Task goal:
Continue the passage below on the Natives Land Act and labour tenancy in the northern Transvaal, picking up after its last sentence.
───── Document passage ─────
The Native Land Act, supposedly, “It promised on the one hand to extend the rural locations as labour reserves for the mines, while on the other hand it promised, first, to provide farmers with labour, by acting against rent tenancies.” But we know what the Mine labour actually looked like, in 1913, there were 50 000 South Africans, all recruited from Umtata in the Easter Cape, and 100 000 foreign nationals working on the mines.
The tax provision was introduced to keep the Sharecropper on the mining Investors Land for two decades after the Native Land Act, allowing the mining investor to accumulate wealth through the “Kaffir Farming” system.
*1 In purely economic terms it continued to pay Africans to remain independent producers on company or Crown lands. Here they intermittently paid rent and grazing fees, whereas under a labour tenancy relationship the family head or his sons were required to work for three months each year without pay. Many white farmers automatically entered into rent paying tenancies with the residents on their farms for, as one northern Transvaal chief stated, ‘when a white man buys a farm he finds trees, bushes and natives on that farm’. A farmer who did not have the capital needed to exploit his land directly would rent out one section and reserve another part for his labour tenants. The persistence of ‘Kaffir farming’ in the northern Transvaal almost two decades after the passage of the Natives Land Act implies that labour tenancy agreements continued to favour African workers. If the latter felt that the terms of their tenancies were turning against them, they would frequently desert their employers by moving to rented land. They also exercised the more radical alternative of moving on to government land, reserves or mission farms, or of purchasing farms within scheduled areas.
───── Recorded information ─────
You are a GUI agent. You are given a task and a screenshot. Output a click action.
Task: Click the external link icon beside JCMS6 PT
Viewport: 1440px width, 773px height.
─────
Answer:
From the 1890s, through to 1929 to 1936, the Black Farmers fed the nation, on the mines alone, 350 000 mine workers were being fed, add to that the Railways, Construction, Manufacturing, all fed by the ‘Kaffir Farming’, of this volume, the Mining Investors, serve as the Food Chain Market, as they already own 50% of the Maize used to feed the Nation.
The Erosion of the African Position: (The *2 relates to this heading)
*2 As early as the turn of the century, it was noted that African producers in the northern Transvaal annually supplied Pietersburg and Pretoria with ‘thousands of bags’ of grain and that African maize production in the Zoutpansberg exceeded production in other areas of the Transvaal where Africans dominated the cereals market. The local newspapers frequently reported in the following vein:
*2The Kafirs grow enormous and increasing quantities of mealies [maize]; quantities so much in excess of their own requirements that the district supplies more of this indispensable article of food for native labourers on the Rand fields than any other part of South Africa.
*2 African production of cereals for the market was encouraged by both traders and the mines. Nor was the state willing to act against Africans who provided an important source of government revenue; in the years immediately following the Anglo-Boer War the direct taxes paid by northern Transvaal Africans to the government more than quintupled to £140,000.
*It is clear that a relatively prosperous, if small, class of African farmers was emerging at the expense of their peers. Evidence for this lies in the purchase of land by individuals who themselves took on rent-paying tenants.
In 1911 there were 2000 ‘Shangaans’ living on an African-owned farm in the eastern Transvaal and, five years later, there were some 10,500 Africans living on land held in freehold by Africans in the northern Transvaal. Some of these farmers commanded an annual income of £500 and virtually all had adopted the plough which, together with draught oxen and wagons used for marketing purposes, required a considerable capital investment. Some market-orientated cattle farmers had herds of up to 300 head. Thus by 1930 a number of African farmers had emerged who were able to rent out land and annually market several hundred bags of grain as well as fairly substantial numbers of cattle.
*2 In evidence given to the Natives Economic Commission of that year, it was stated that in the northern Transvaal over the previous forty years, ‘. . . [African] marketed produce has increased. This increase is considerably greater than the increase in population. According to another witness, ‘You will find to-day that [the Africans] have raised tens of thousands of bags of Kaffir corn purely for market purposes and the greater portion of that money which they get for their corn is to pay for land and to buy land.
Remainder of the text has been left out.